Furthermore, the dumping could be enhanced by utilizing the BTF information that is optionally attached to the map to properly display keys and values, similar to the bpf_snprintf_btf
helper that can be used to pretty-print objects using their BTF information.
We implemented the dumping for the most straightforward map type - arrays - but the plugin does not support dumping other types of maps.
Entries of the link_idr
point to objects of type bpf_link
. Again, there is an informational structure, bpf_link_info
, which is this time filled in the bpf_link_get_info_by_fd
function. By analyzing this function, we wrote the bpf_listlinks
plugin that retrieves the following pieces of information.

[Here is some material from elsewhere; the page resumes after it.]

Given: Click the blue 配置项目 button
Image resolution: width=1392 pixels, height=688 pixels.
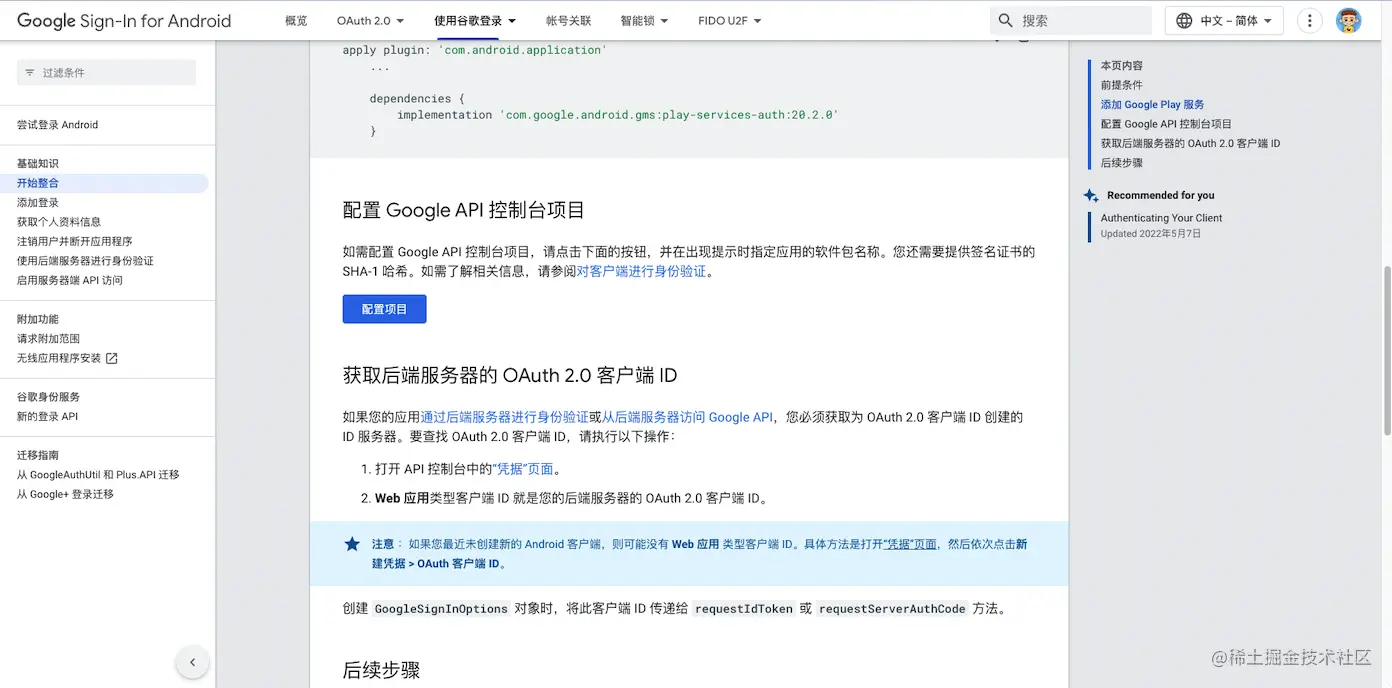Looking at the screenshot, I should [384, 309].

columns: list[tuple[str, Any]] = [
("OFFSET (V)", str),
("ID", int),
("TYPE", str),
("PROG", int),
("ATTACH", str),
]
Here, the last column is obtained by mimicking the virtual call to link->ops->fill_link_info
that adds link-type specific information about the associated attachment point, e.g., for tracing links it adds the BTF object and type IDs we saw earlier.
LSM Hooks
Our three listing plugins have one conceptual weakness in common: they rely entirely on information obtained by parsing the (prog|map|link)_idr
s. However, the entire ID mechanism is in the user-facing part of the BPF subsystem, its simply a means for user space to refer to BPF objects in syscalls. Thus, our plugins are susceptible to trivial anti-forensic tampering.
In our research, we prototyped two anti-forensic methods that remove BPF objects from these structures while still keeping the corresponding program active in the kernel. First, the more straightforward way is to simply write a kernel module that uses standard APIs to remove IDs from the IDRs. The second one is based on the observation that the lifecycle of BPF objects is managed via reference counts. Thus, if we artificially increment the reference count of an object that (indirectly) holds references to all other objects that are required to operate a BPF program, e.g., a link, we can prevent the program’s destruction when all “regular” references are dropped.

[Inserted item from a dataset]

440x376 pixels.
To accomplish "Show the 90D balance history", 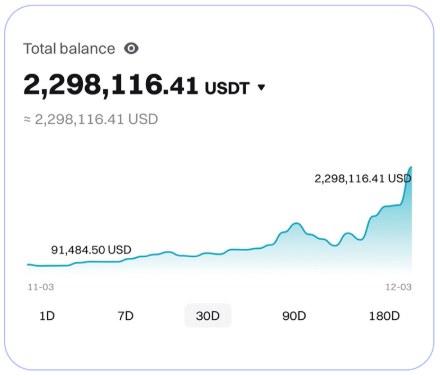I will [294, 315].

One approach to counter these anti-forensic measures is to “approach from the other side”. Instead of relying on information from sources that are far detached from the actual program execution, we go to the very places and mechanisms that invoke the program. The downside is obviously that this low-level code is much more program-type and architecture specific, the results, on the other hand, are more robust.
In a previous blog post we described the low-level details that lead up to the execution of BPF LSM programs in great detail. Based on this knowledge, we developed the bpf_lsm
plugin that can discover hidden BPF programs attached to security hooks. In short, the plugin checks the places where the kernel control flow may be diverted into the BPF VM for the presence of inline hooks. If they are found, it cross checks with the links IDR to see if there is a corresponding link, the absence of which is a strong indication of tampering. Additionally, the plugin is also valuable in the absence of tampering, as it shows you the exact program attachment point without the need to manually resolve BTF IDs. In particular, the plugin displays the number of attached programs and their IDs along with the name of the LSM hook where they are attached.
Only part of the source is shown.